Darlehens­verträge: BGH zur Gestaltung der Widerrufs­belehrung bei Darlehens­verträgen

BGH entschied in beiden Fällen zu Gunsten der Bank, die Urteile beziehen sich jedoch nur auf die Gestaltung der Widerrufs­belehrung und nicht auf die Formulierungen

Viele, wenn auch nicht alle Darlehens­verträge lassen sich aufgrund einer fehler­haften Widerrufs­belehrung auch Jahre nach Abschluss noch widerrufen. Zu den Anforderungen an eine ordnungs­gemäße äußerliche Gestaltung hat nun der Bundes­gerichts­hof mit zwei Urteilen Position bezogen (XI ZR 549/14 und XI ZR 101/15).

Trotz der BGH-Urteile sind Darlehen auf Grund fehlerhafter Widerrufsbelehrungen widerrufbar

In beiden Fällen hat der BGH zu Gunsten der Bank entschieden und die Klagen eines Verbraucher­schutz­verbands zurück­gewiesen. Dieser hatte bemängelt, dass die Widerrufs­belehrung nicht ausreichend hervor­gehoben sei und auch die verwendete Ankreuzoption lenke vom eigentlichen Inhalt ab. Der BGH hatte an der Gestaltung der Widerrufs­belehrung nichts auszusetzen. Allerdings hatte er nur über die Gestaltung der Widerrufs­belehrungen entschieden und nicht über die inhaltlichen Formulierungen. Darüber hinaus tauchen in zahlreichen Widerrufs­belehrungen andere Fehler auf. Zu den typischen Fehlern zählen etwa missverständliche Angaben zum Beginn der Wider­rufs­frist oder die Verwendung von Fußnoten. Von daher lassen sich trotz dieser BGH-Urteile weiterhin zahlreiche Darlehen aufgrund einer fehler­haften Widerrufs­belehrung widerrufen.

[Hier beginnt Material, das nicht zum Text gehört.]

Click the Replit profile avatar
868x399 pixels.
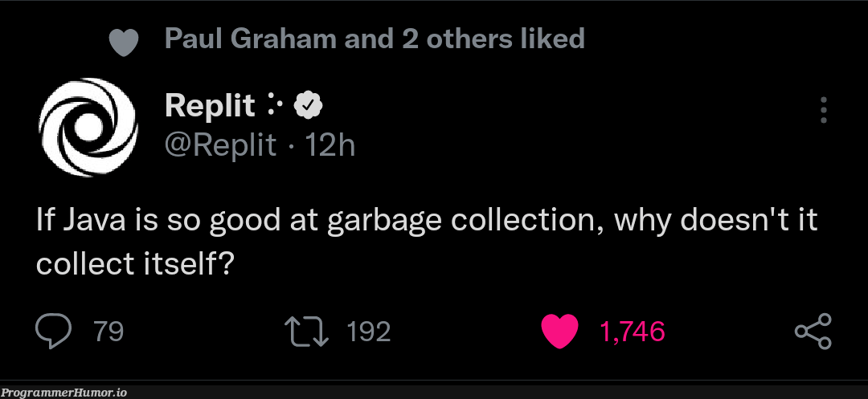[x=89, y=127]
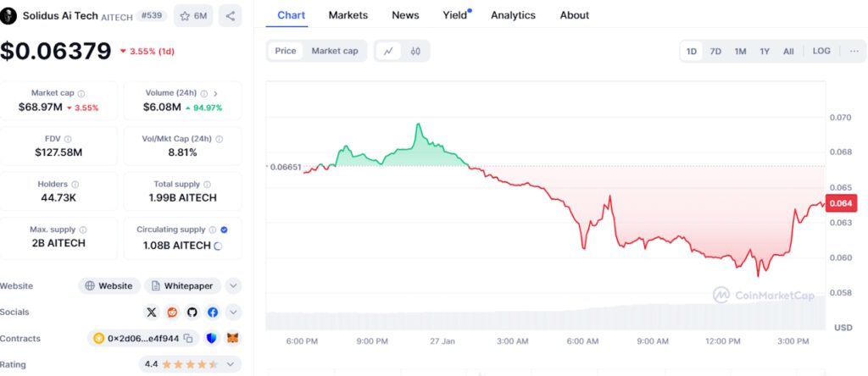This screenshot has height=376, width=868.
Task: Open the Reddit social link
Action: [172, 312]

Rechtliche Einschätzung der Kanzlei Kreutzer, München:

Die BGH-Urteile sind nicht mehr als ein Erfolg der Bank bezüglich zweier beanstandeter Punkte in einer Widerrufs­belehrung und sagen nichts über die grundsätzliche Möglichkeit aus, bereits vor Jahren geschlossene Darlehens­verträge noch widerrufen zu können. Das ist in der Regel möglich, wenn die verwendete Belehrung inhaltliche oder formale Abweichungen von der Muster­belehrung aufweist. Insbesondere ging es in den Fällen vor dem BGH nicht um eine inhaltliche Prüfung der verwendeten Widerrufs­belehrungen. Insofern sollten sich Verbraucher, die ihr Darlehen widerrufen und von den niedrigen Zinsen profitieren möchten, nicht entmutigen lassen. Dazu besteht kein Grund. Zumal es in der Zwischen­zeit etliche Urteile von Ober­landes­gerichten zu Gunsten der Verbraucher gibt.

Achtung: Altverträge können nur noch bis zum 21. Juni 2016 widerrufen werden

Allerdings sollten sich die Verbraucher mit dem Widerruf ihres Darlehens nicht mehr viel Zeit lassen. Denn der Bundestag hat das Ende des „ewigen Widerrufs­rechts“ beschlossen. Demnach können Alt­verträge nur noch bis zum 21. Juni 2016 widerrufen werden.